Als ich zu ihr herantrat, erkannte ich sie als eine der Wäscherinnen unserer Armee. Ich fragte sie, was sie da mache, und wohin die Armee gezogen sei. Sie sprach: „Ich weiß nichts von der Armee; ich koche meinem Manne sein Abendessen und erwarte, daß er jede Minute nach Hause kommt; sehen Sie, was für eine Menge Sachen ich für ihn geholt habe.“ Dabei deutete sie auf einen gewaltigen Haufen Teppiche, Tornister und Feldflaschen, die sie gesammelt und über die sie sich selbst als Schildwache eingesetzt hatte. Ich fand bald aus, daß das arme Geschöpf wahnsinnig geworden war. Die schrecklichen Auftritte der Schlacht hatten ihren Geist gebrochen, und alle meine Bemühungen, sie zum Mitgehen zu bewegen, waren vergeblich. Ich hatte keine Zeit zu verlieren, denn ich war jetzt überzeugt, daß unsere Armee wirklich abgezogen war.

Ich ging abermals auf Centreville zu. Ich war nur wenige Schritte gegangen, als ich den Tritt von Pferden vernahm. Ich hielt still, und als ich nach dem Lagerfeuer, das ich eben verlassen hatte, hinblickte, sah ich eine Abtheilung Cavalerie zu der Frau, die noch immer dort saß, hinreiten. Zum Glück hatte ich kein Pferd, das ein Geräusch machen oder die Aufmerksamkeit auf sich ziehen konnte; denn ich hatte das meinige bei dem Hospital gelassen, mit der Absicht bald dahin zurückzukehren. Ich war davon überzeugt, daß es feindliche Cavalerie sei, was ich sah, und daß ich mich womöglich außer Sicht halten müsse, bis dieselbe abgezogen sein werde. Zum Glück war ich in der Nähe eines Zaunes, an welchem große Haufen Reisholz aufgeschichtet waren, und da die Nacht sehr finster wurde und es zu regnen anfing, so dachte ich, ich könnte mindestens bis zum nächsten Morgen unentdeckt bleiben. Mein Argwohn, daß das wahnsinnige Weib ihnen meine Anwesenheit und Richtung, die ich eingeschlagen, verrathen haben möchte, erwies sich als richtig. Sie kamen auf mich zu, und ich beschloß, unter einen jener Reisighaufen zu kriechen, was ich that; kaum war ich darunter verborgen, so kamen sie heran und blieben an dem nämlichen Haufen stehen, in welchem ich versteckt war.

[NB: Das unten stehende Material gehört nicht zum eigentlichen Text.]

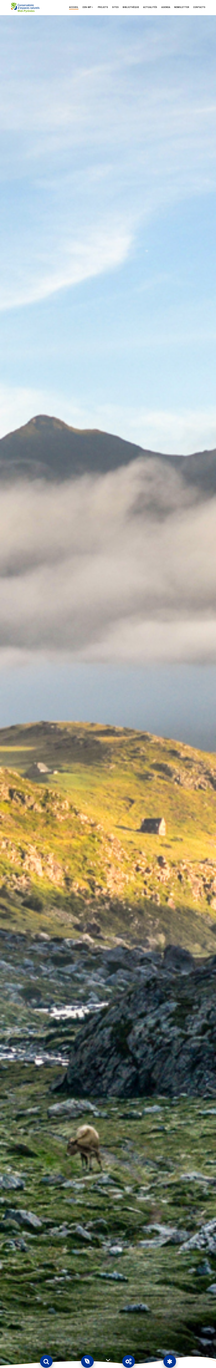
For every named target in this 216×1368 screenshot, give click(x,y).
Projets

Einer der Rebellen sprach: „Sieh hier, altes Weib, weißt du es auch gewiß, daß sie es uns sagen kann, wenn wir sie finden?“ „O, ja, sie kann es euch sagen, ich weiß es gewiß,“ war die Antwort der Wahnsinnigen. Sie gingen darauf eine kleine Strecke fort und kamen dann wieder; endlich beschuldigten sie das Weib, daß es sie betrogen habe; sie fluchten und drohten, sie zu erschießen, und sie begann zu weinen. Schließlich gaben sie die Jagd auf mich als hoffnungslos auf und ritten fort, indem sie das Weib mitnahmen, und ich blieb in einer vollkommenen Ungewißheit des Geheimnisses, das sie von mir enträthselt zu haben wünschten, und zum ersten Male in meinem Leben freute ich mich, daß meine „Neugierde“ nicht befriedigt wurde. – Ich blieb dort, bis der Wiederhall der Tritte ihrer Pferde in der Ferne erstorben war; darauf kroch ich sehr vorsichtig hervor und gelangte nach Centreville, wo die angenehme Nachricht meiner wartete, daß Mr. und Mrs. B. fort waren und mein Pferd mitgenommen hatten, in der Meinung, daß ich gefangen genommen worden sei.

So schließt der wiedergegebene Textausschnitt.